DNA methylation is one of the major epigenetic modifications and has been involved in a number of biological processes in mammalian cells. Yeast is widely used as a model organism for studying cell metabolism, cell cycle regulation, and signal transduction. However, it remains controversial whether methylated cytosine (5-methylcytosine, 5mC) exists in the yeast genome. In the current study, we developed a highly sensitive method based on gas chromatography/mass spectrometry (GC/MS) and systematically examined the incidence of 5mC in 19 yeast strains, which represent 16 yeast species.
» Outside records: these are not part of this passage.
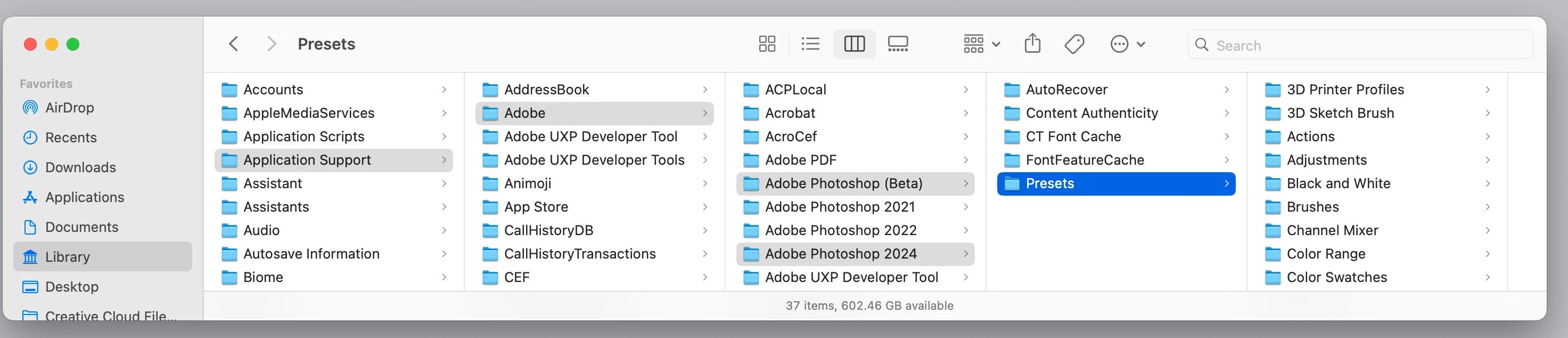Expand the Color Swatches folder chevron

coord(1487,278)
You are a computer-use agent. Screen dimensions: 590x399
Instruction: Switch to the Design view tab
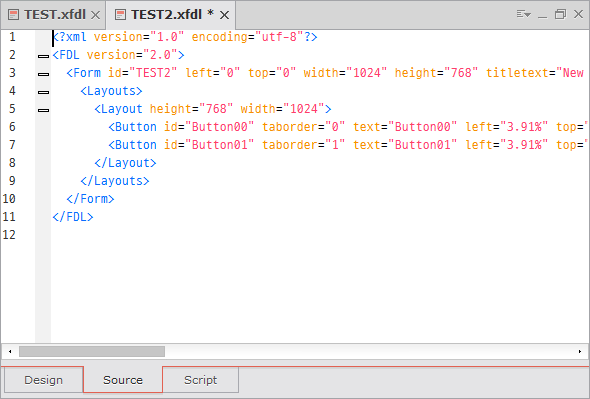tap(44, 380)
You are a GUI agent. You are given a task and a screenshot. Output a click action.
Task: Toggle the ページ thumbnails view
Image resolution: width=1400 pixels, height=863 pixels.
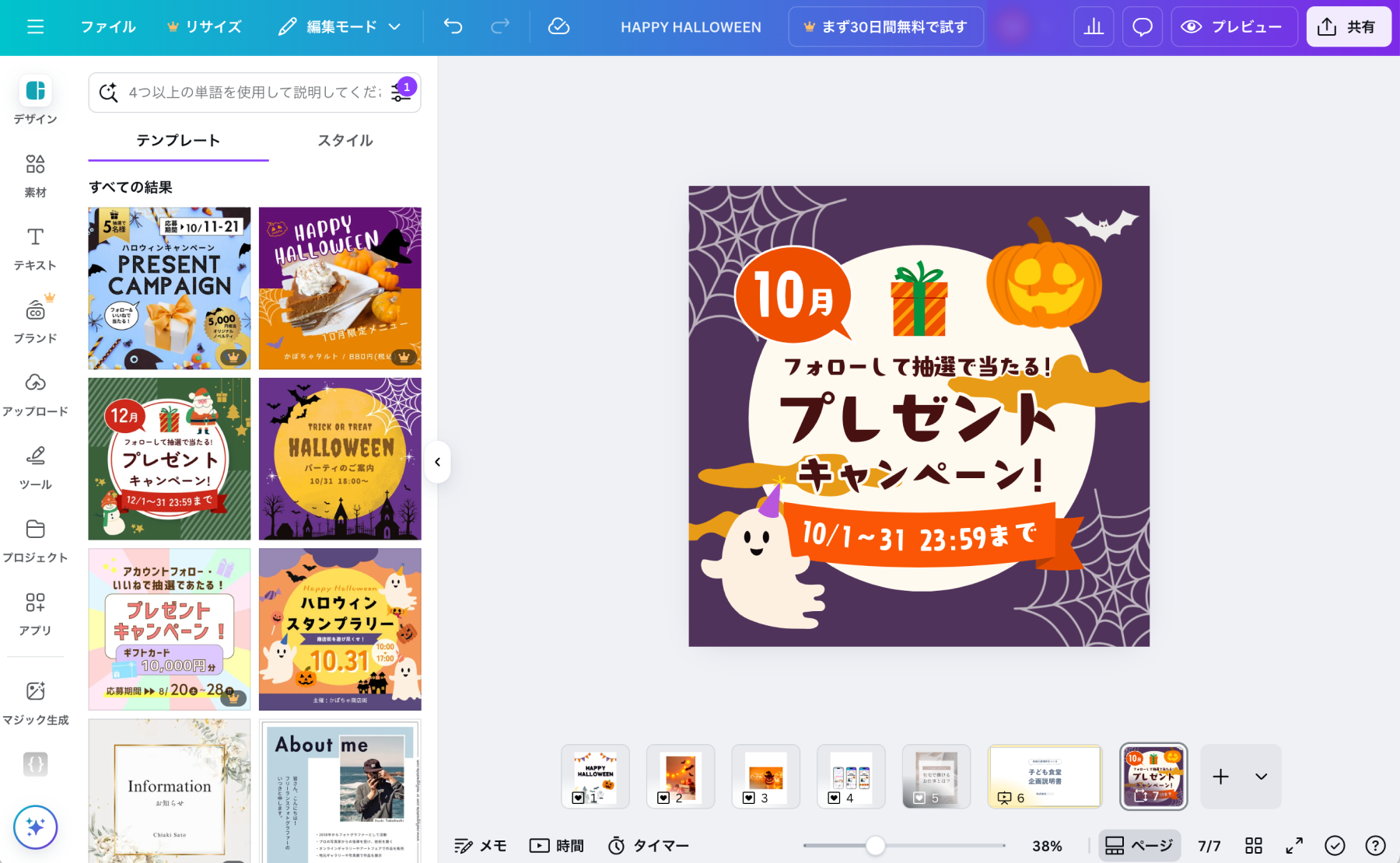click(x=1139, y=846)
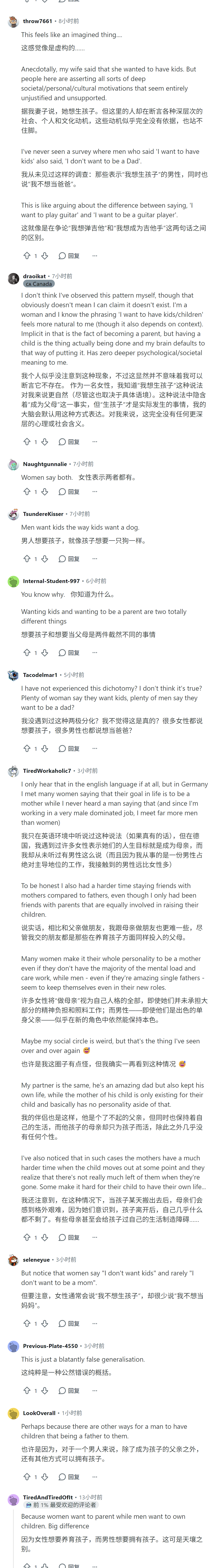The height and width of the screenshot is (1568, 214).
Task: Open more options on draoikat's comment
Action: click(95, 441)
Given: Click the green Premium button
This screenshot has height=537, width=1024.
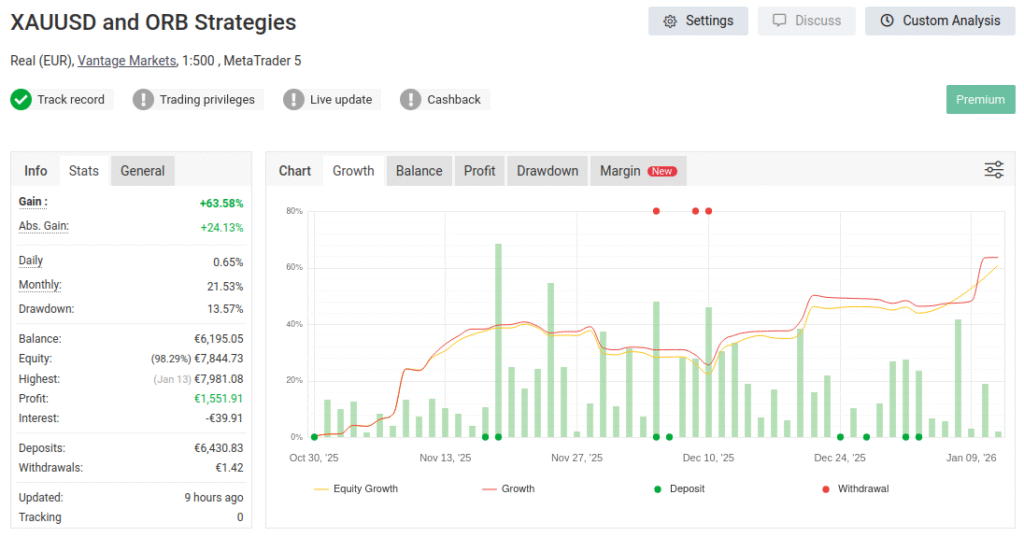Looking at the screenshot, I should click(x=980, y=100).
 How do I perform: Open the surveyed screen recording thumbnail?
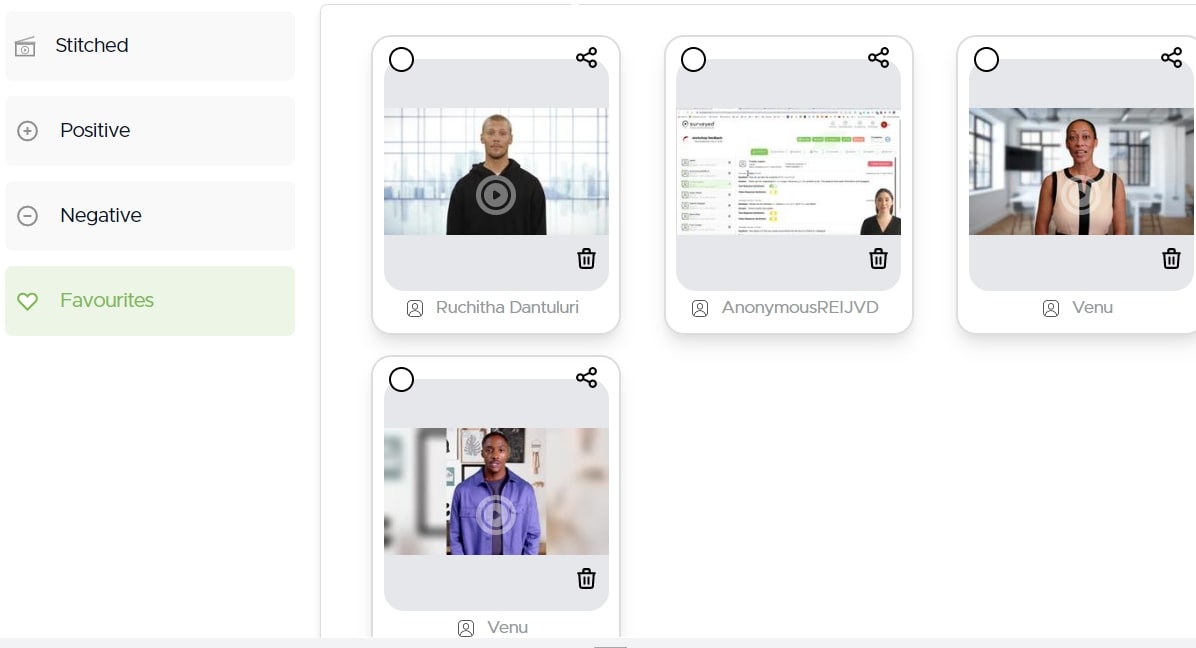click(789, 172)
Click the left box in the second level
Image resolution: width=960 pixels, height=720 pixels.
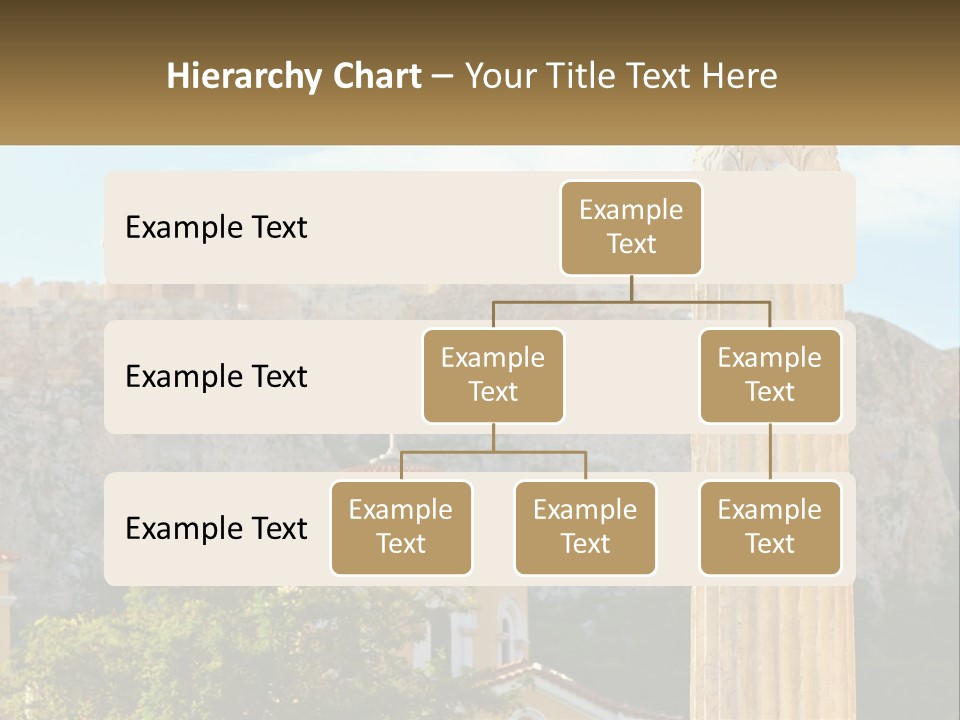coord(493,376)
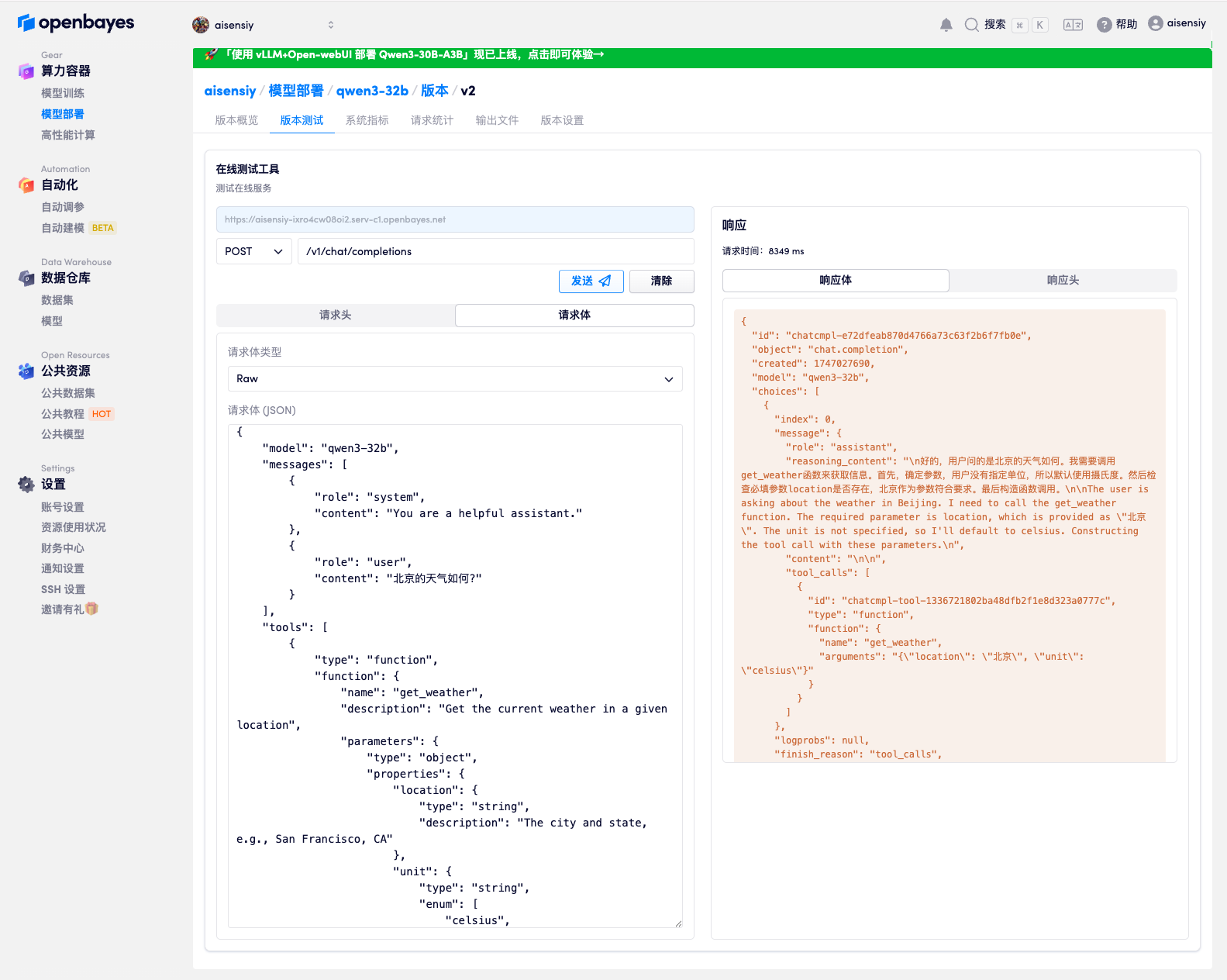Click the 清除 clear button
Viewport: 1227px width, 980px height.
point(661,281)
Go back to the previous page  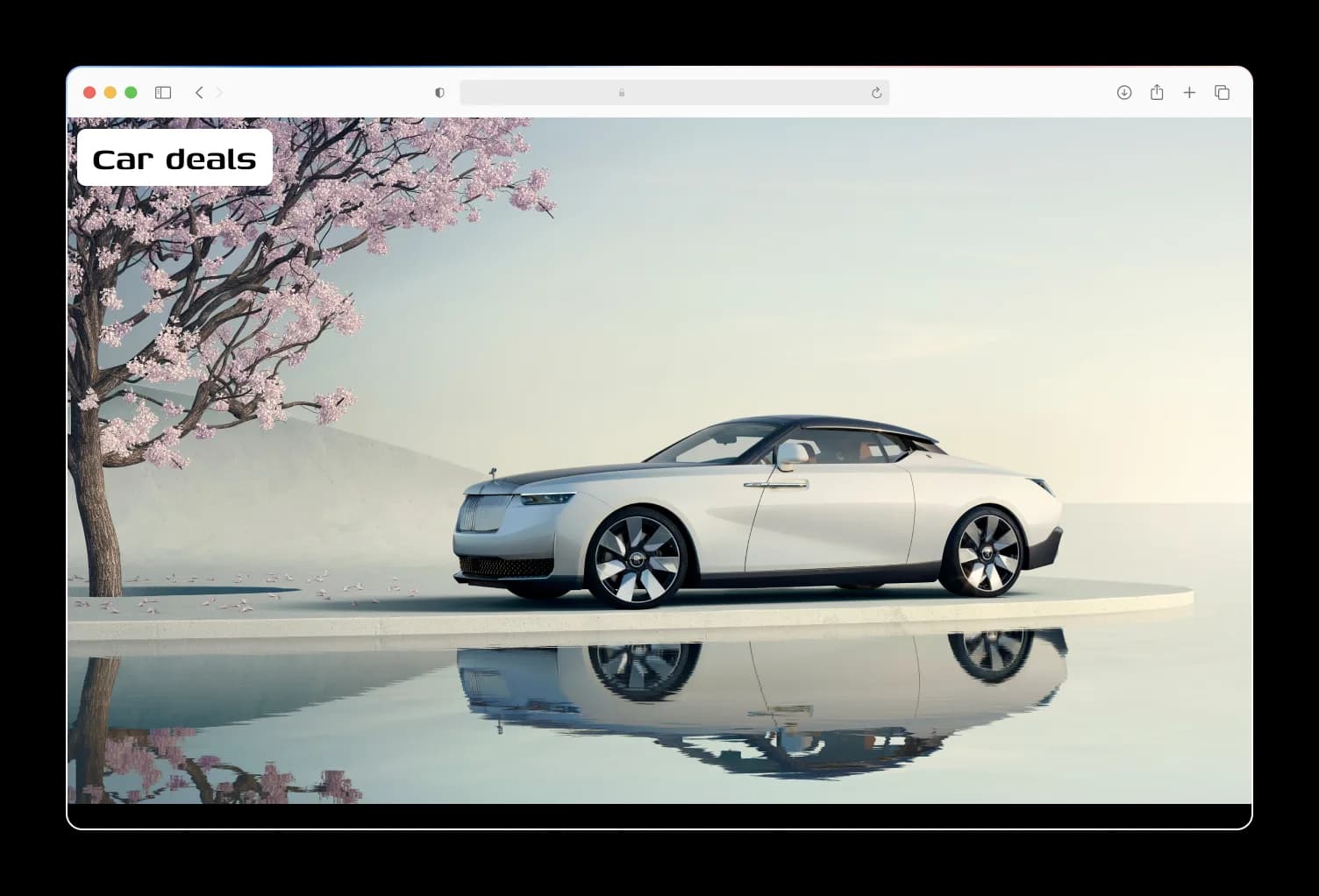coord(199,93)
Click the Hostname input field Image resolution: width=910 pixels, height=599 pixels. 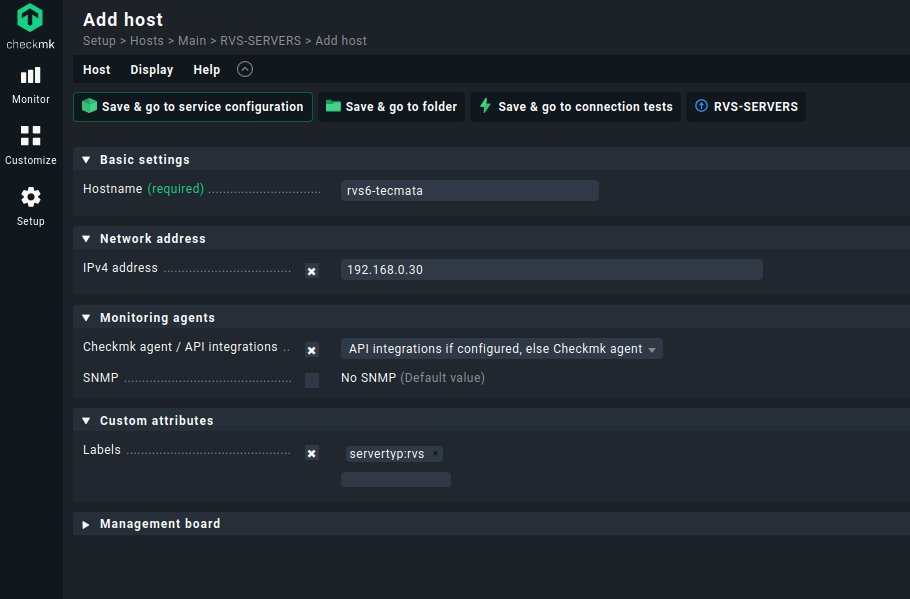pos(469,191)
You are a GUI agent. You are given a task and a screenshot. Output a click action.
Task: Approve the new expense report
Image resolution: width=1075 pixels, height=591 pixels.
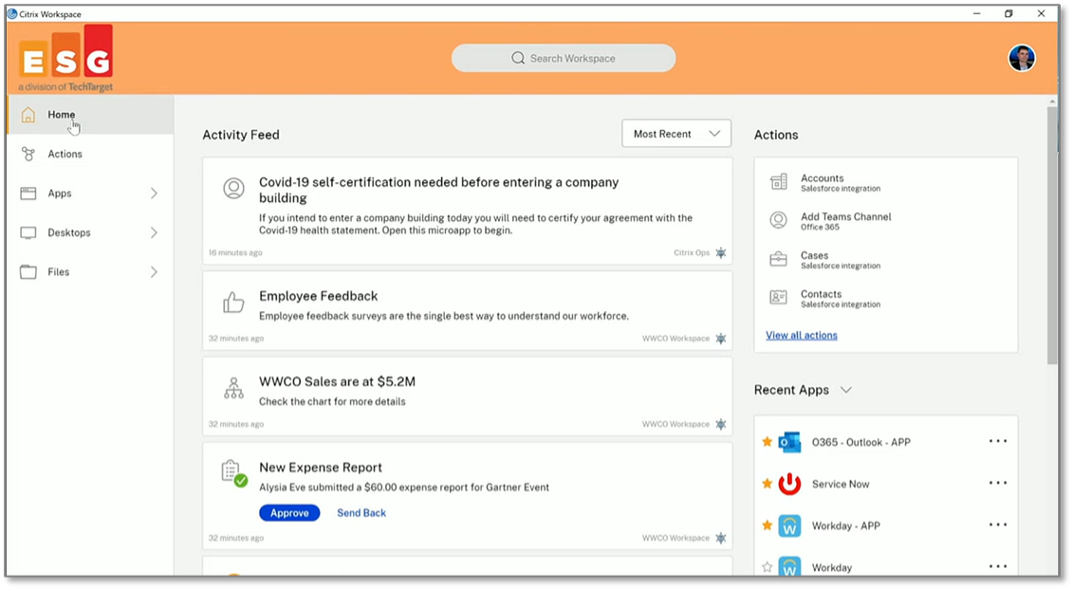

Our results showed that DNA methylation is widespread in yeast and the genome-wide DNA methylation of the studied yeast strains ranged from 0.014 to 0.364%, which were 1 to 2 orders of magnitude lower than that in mammalian cells (i.e., 3-8%). Furthermore, we found that the 5mC content in yeast varied considerably at different growth stages and DNA methylation inhibitor 5-azacytidine could induce a decrease in genome-wide DNA methylation as that in mammalian cells. The demonstration of the universal presence of DNA cytosine methylation in yeast constituted the first and essential step toward understanding the functions of this methylation in yeast.

Figure 1

Electron impact (EI) full-scan mass spectra of TMS derivatives of cytosine (A) and 5mC (B). (C) Selective ion monitoring (SIM) mass spectrum of 5mC from genomic DNA of yeast strain of Y. lipolytica (CGMCC 2.1718). The fragment ions of m/z 269, 255, and 254 were used for monitoring 5mC.

Figure 2

Selective ion monitoring (SIM) chromatograms of nucleobases. (A) Chromatogram of 6 standard nucleobases. (B) Representative chromatogram for nucleobase mixture from genomic DNA of Y. lipolytica (CGMCC 2.1718). (C) Representative chromatogram for nucleobase mixture from genomic DNA of S. cerevisiae W1588-4C. U, uracil; T, thymine; C, cytosine; 5mC, 5-methylcytosine; A, adenine; G, guanine.

Figure 3

Selective ion monitoring (SIM) chromatogram of the TMS derivatives of individual nucleobase standards after acid hydrolysis. U, uracil; T, thymine; C, cytosine; 5mC, 5-methylcytosine; A, adenine; G, guanine.

Figure 4

(A) Optimization of derivatization temperature. (B) Optimization of derivatization time.

Figure 5

Genome-wide DNA methylation levels in Y. lipolytica (CGMCC 2.1718) and S. cerevisiae W1588-4C at different growth stages. The DNA methylation level was shown as average molar ratio of 5mC/(5mC + cytosine) ± SD (n = 3); p values were derived from Tukey’s test.